Daha sonraki yıllarda Lumiere kardeşlerle gelişen sinema sektörüyle birlikte porno sektörü de gelişmeye devam etti. 1896 yılında Albert Kirchner “Le Coucher de la Marie” (Bedtime for Bride) isimli ve Louise Willy’nin rol aldığı ilk porno filmi hayata geçirdi.

“Soft Porno” olarak adlandırılabilecek bu filmlerden “Hard Porno”ya geçiş kısa zamanda gerçekleşecek olsa da porno sektörü yasal zeminini ilk kez altmışlı yılların sonunda Danimarka’da, daha sonra ise Hollanda’da bulabilecekti. Amerika’da ise “Hard Porno” ancak 70’lerin başında ve yetişkin sinemalarında (Adult Theatre) yasal olarak gösterilmeye başlanabilecekti.
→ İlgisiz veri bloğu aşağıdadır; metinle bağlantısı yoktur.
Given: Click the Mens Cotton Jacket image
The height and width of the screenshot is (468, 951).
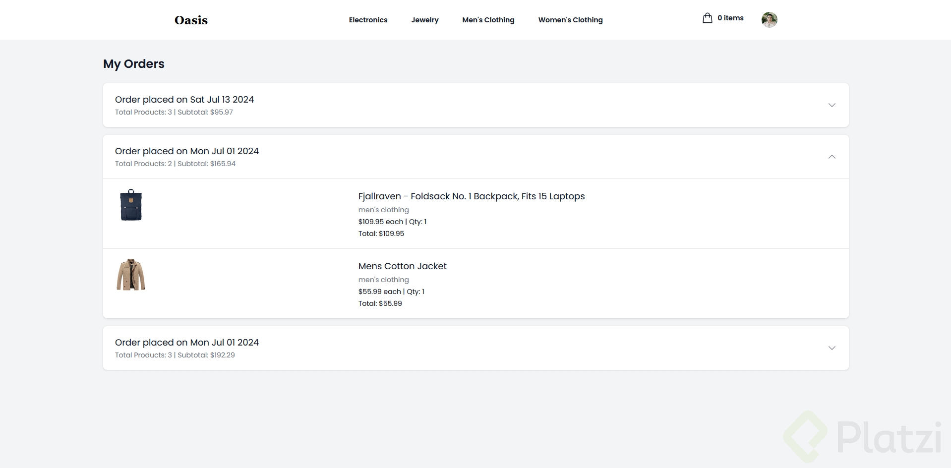Looking at the screenshot, I should 131,275.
Pornografi videodan hatta fotoğraftan çok daha önce de vardı. Bir çok araştırmacıya göre evrim insanları görsel uyarılmaya yatkın hale getirdi ve böylelikle genetik aktarımın daha kolay olmasını sağladı. Tarih boyunca insan seks görüntülerine her zaman ilgi gösterdi. Pornografinin tanımlarından biri olan “yalnızca cinsel uyarılma için tasarlanmış, sanatsal değeri olmayan her türlü materyal” açıklaması bizi ilk çağlardaki taş ve tahtadan oyulan primitif heykelciklerden, antik Yunan ve Roma’daki heteroseksüel ve homoseksüel ilişki tasvirli fresklere, çömleklere, antik Peru’num Moche halkının üretimlerine, Kama Sutra”ya, 16. yüzyılda Japon aristokrasinin hoşlandığı erotik tahta baskılara kadar geniş tanımlaması zor bir yelpaze çiziyor. Kimi zaman ise müstehcen materyaller pornografik olmaktan ziyade politik bir karşı duruş olarak karşımıza çıkıyor. Fransız devrimciler aristokrasiyi cinsel içerikli broşürlerle hicvetmekteydi. Pornografi kisvesine bürünmüş siyasi hareketler… Marquis de Sade’ın pornografik eserlerini edebiyat, felsefe ve siyaset ekseninde değerlendirmek gerekiyor. (Meraklısı için; Son Tabu Kırıcı; Marquis De Sade )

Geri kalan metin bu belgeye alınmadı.